CUFR tree carbon calculator
James R. Simpson, USDA Forest Service, Davis, CA; and E. G. McPherson
Urban forestry has increasingly been a focus of interest as a means for reducing atmospheric carbon dioxide (CO2) for climate protection while at the same time increasing quality of life in communities. This attention parallels a growing recognition that well-planned urban forestry projects can provide multiple benefits. Given these developments, a stakeholder-driven process was launched in 2007 to develop a credible approach for accounting and reporting greenhouse gas (GHG) benefits from tree planting projects to the California Climate Action Registry. Reporting carbon reductions to the California Registry guarantees their credibility and accuracy in the eyes of regulators and investors. An important milestone in that process was reached in August 2008, when the Urban Forest Project Reporting Protocol was adopted by the Registry's Board of Directors. Although originally designed for California users, the Protocol can be readily transferable to other states and countries.
The Urban Protocol consists of two products. The first is a written set of guidelines that provide accounting, reporting, and verifying guidance for registering urban forest projects. This presentation deals with the second product, the Center for Urban Forest Research Tree Carbon Calculator (CTCC). It is an Excel spreadsheet tool that provides numerical data on carbon storage, energy savings and corresponding GHG emission reductions, and biomass volumes for common tree species in California cities. The CTCC is still in the development phase, usable for those with moderate experience with spreadsheet software, and is currently undergoing testing and evaluation.
To determine carbon storage and annual sequestration, the user enters data on the project's climate zone and the species and size or age of the tree. Tree growth curves were developed from data collected from population samples of about 900 street trees representing approximately 20 predominant species in each of six regional reference cities (a total of about 5,400 trees). Biomass equations incorporating these data are used to derive total CO2 stored (fresh weight), total aboveground stored (dry weight), and annual CO2 sequestration.
Additional inputs related to building heating and cooling loads and tree shade are required to determine emission reductions from energy conservation. Simulations were conducted for each reference city using different combinations of tree sizes (9), locations (24), and building vintages (3) for each studied tree species to determine effects of trees on building energy performance.

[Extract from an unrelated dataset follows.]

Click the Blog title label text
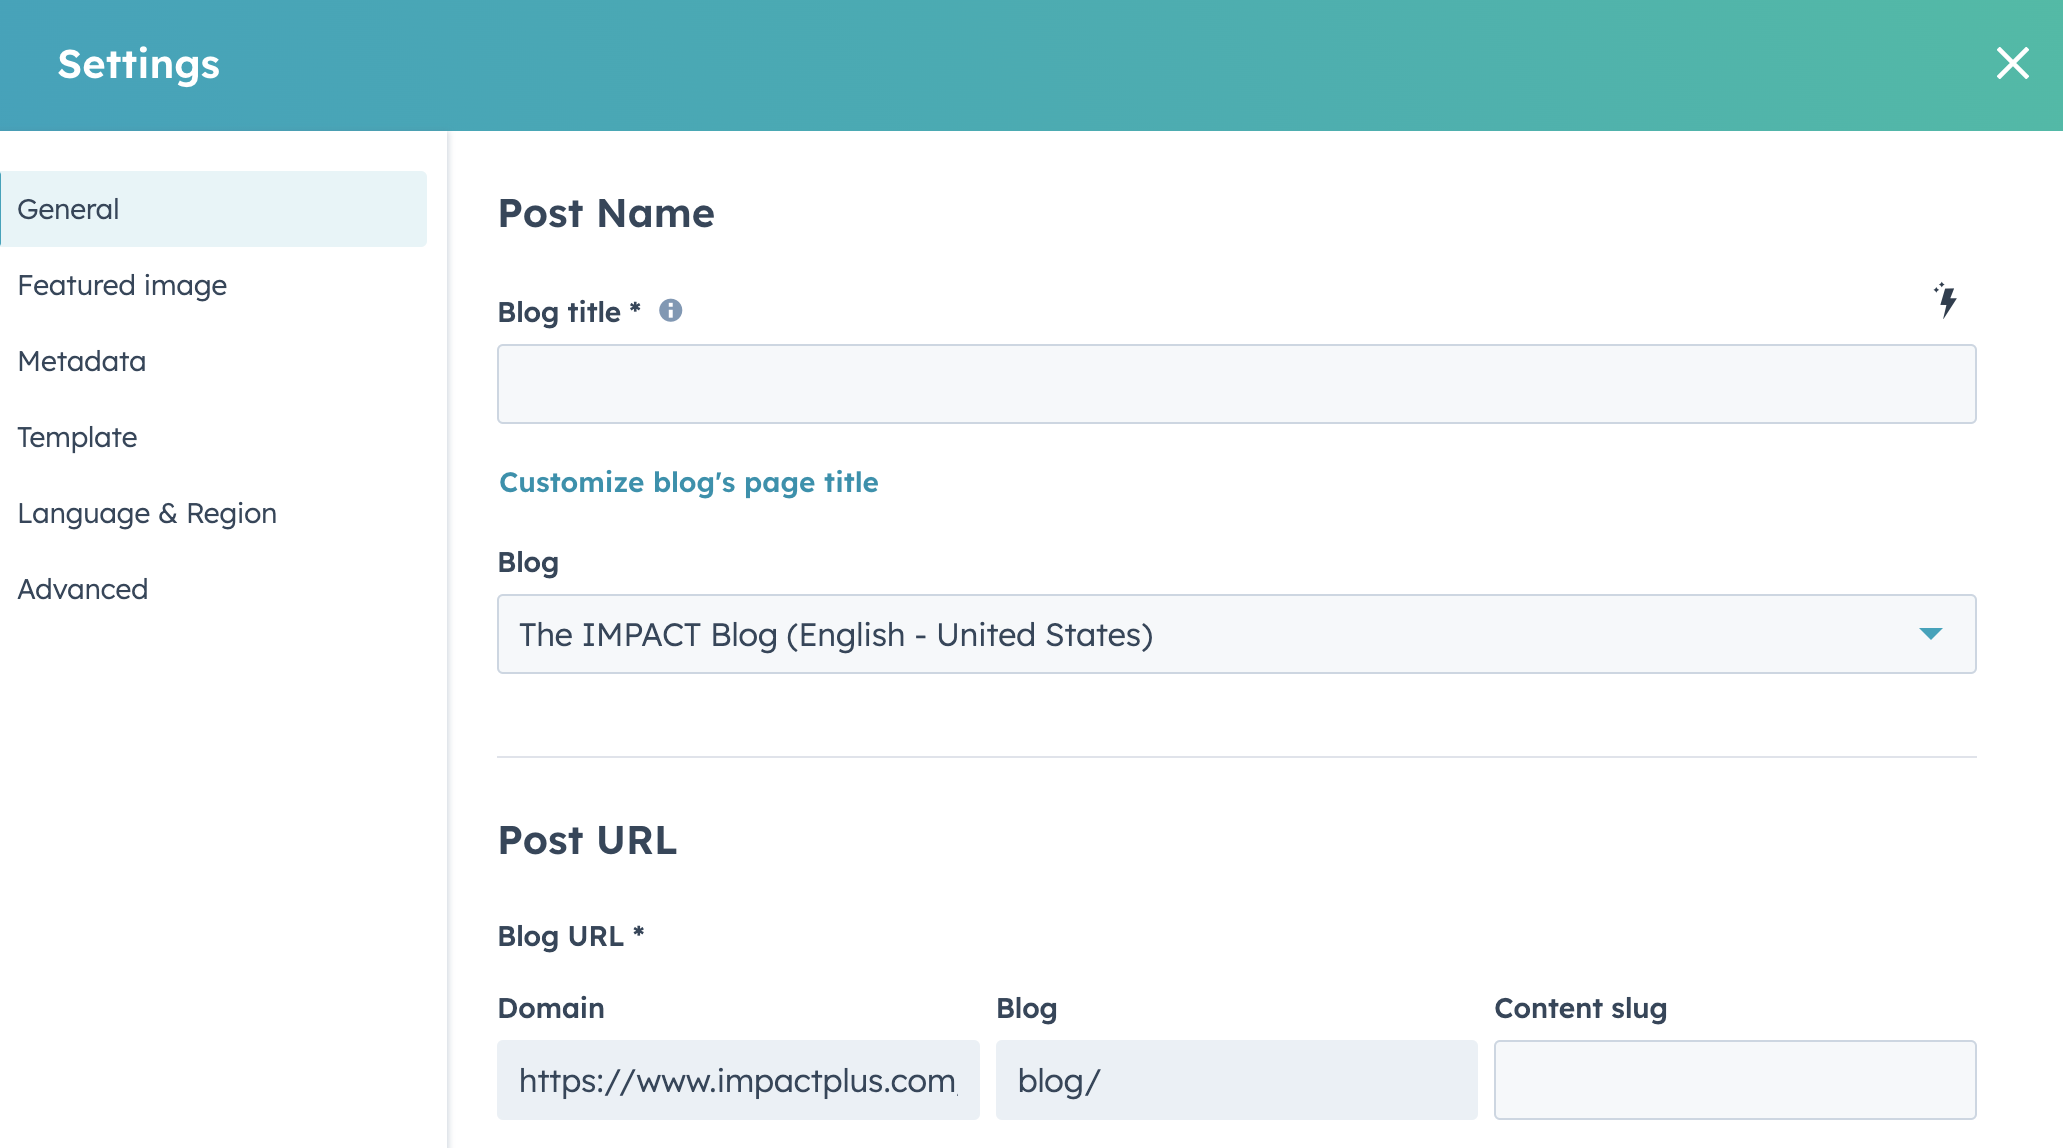 tap(559, 312)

Basic information on heating and cooling systems is also required. Simulation results are tabulated for later lookup by the CTCC. Changes in energy use are converted to changes in emissions based on default regional or user-supplied emissions coefficients. Emissions of carbon dioxide, methane and nitrous oxide are addressed. CTCC outputs can be used to estimate GHG benefits on a per tree basis for a single point in time for reporting purposes. A time series can be developed to forecast future benefits.
Several new or enhanced features are planned for inclusion in future CTCC versions. These include addition of co-benefits (dollar value of energy savings, hydrologic impacts, air quality improvement, increases in property values), costs of tree planting and maintenance, treatment of tree populations vs single trees, web-based delivery, real-time calculations vs. table lookups, and annual reporting and forecast modes.